§ Work request
A single number is the answer: how many lines of the data hold "icon"?

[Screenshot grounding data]
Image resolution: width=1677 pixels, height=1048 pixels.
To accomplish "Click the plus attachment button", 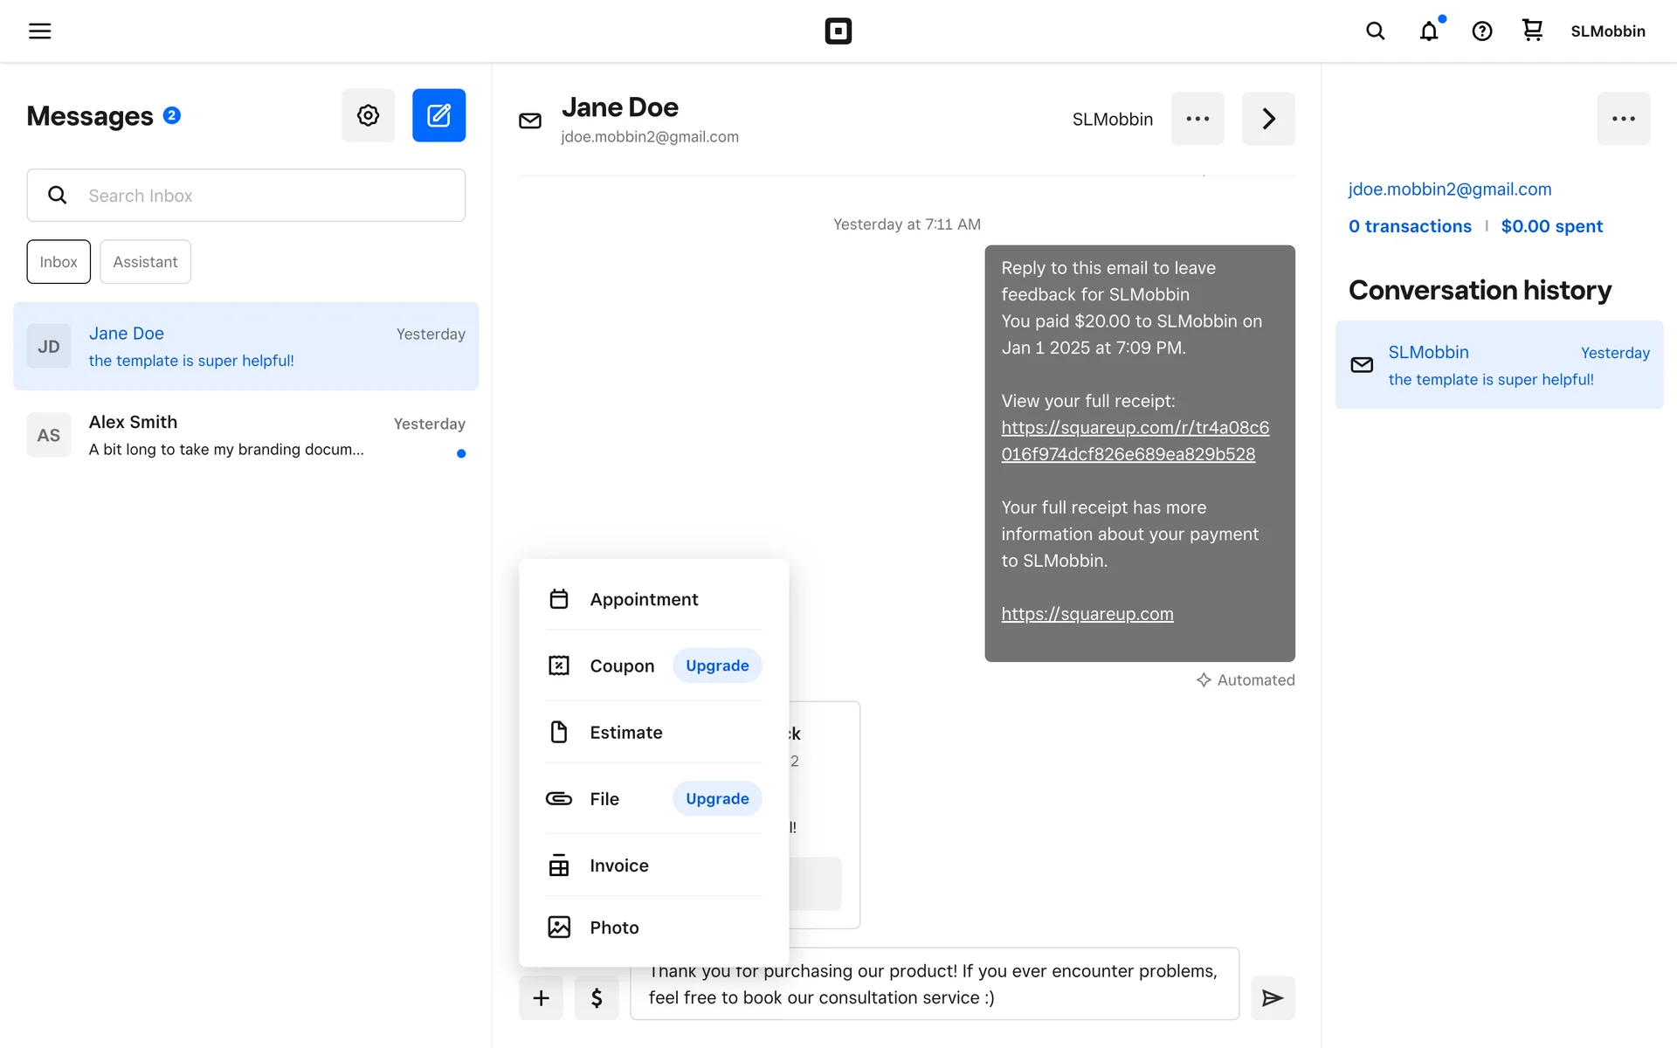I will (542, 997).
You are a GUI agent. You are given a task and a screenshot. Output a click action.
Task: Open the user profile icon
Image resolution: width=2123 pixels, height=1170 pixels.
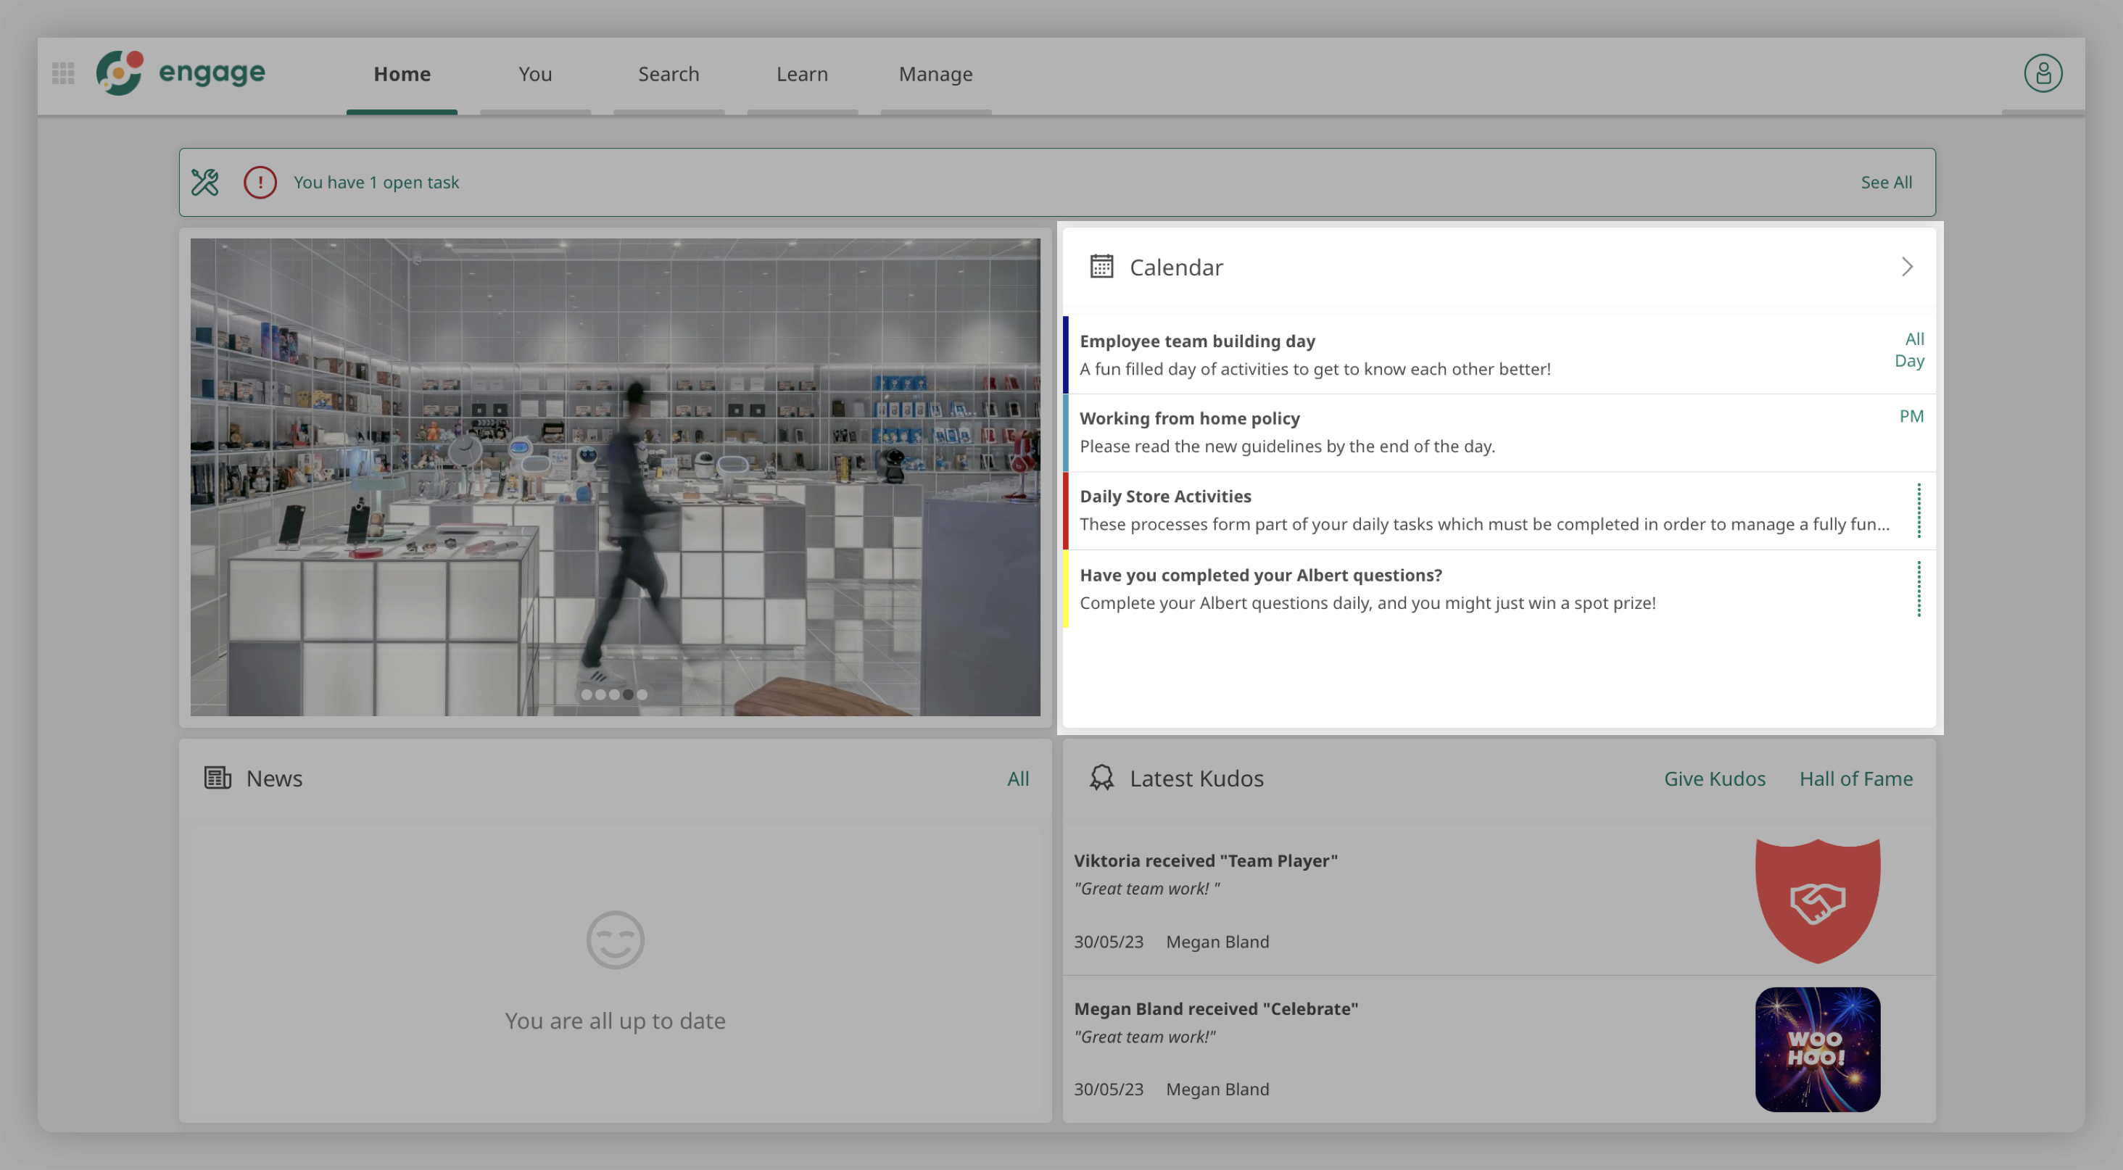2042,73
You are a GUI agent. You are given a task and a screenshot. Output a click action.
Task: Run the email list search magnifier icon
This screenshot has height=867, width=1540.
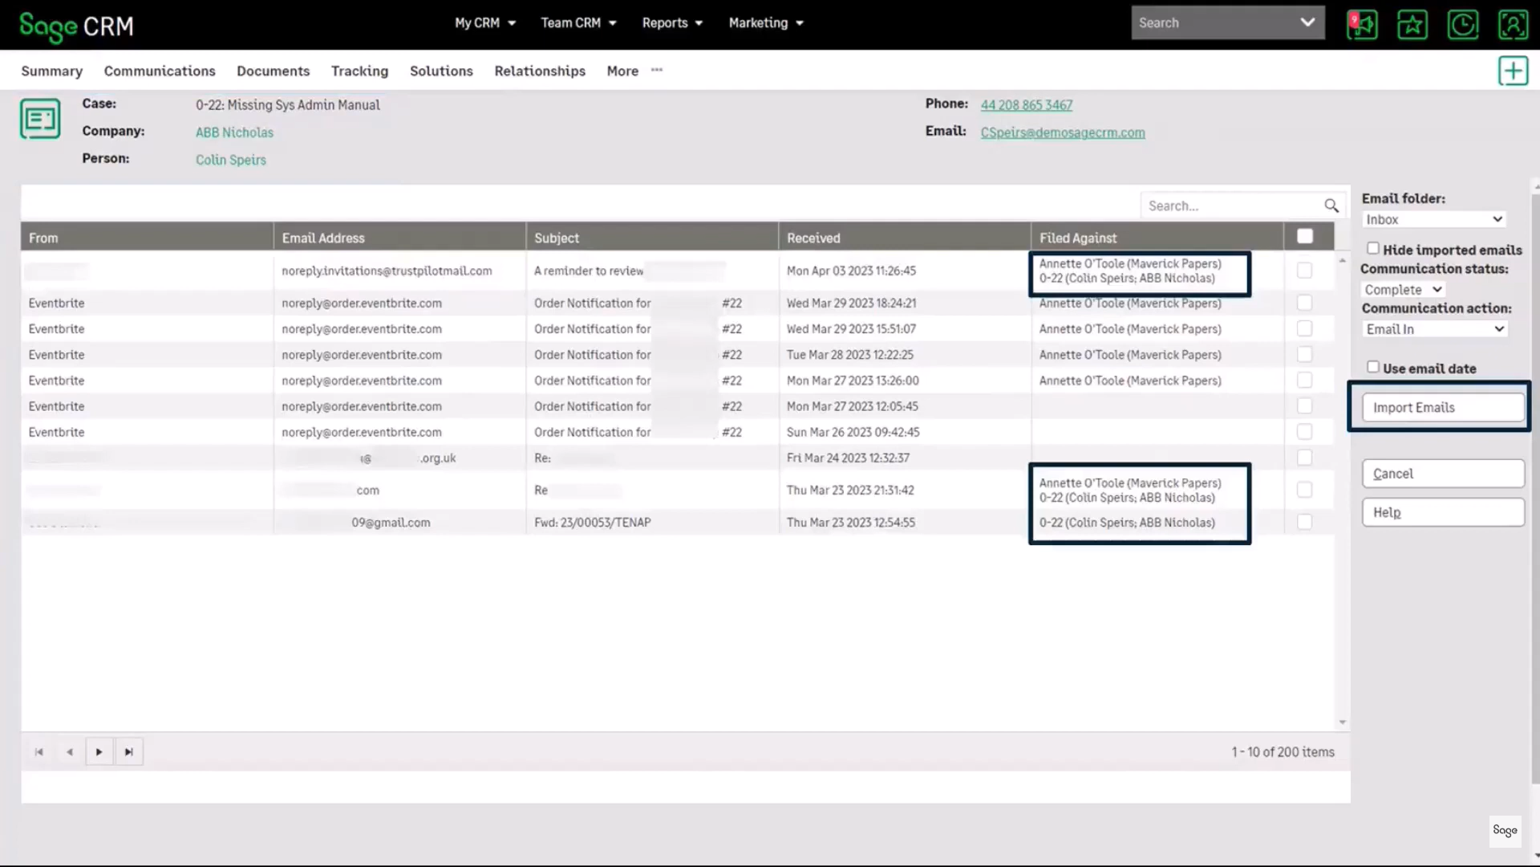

§ Reply
2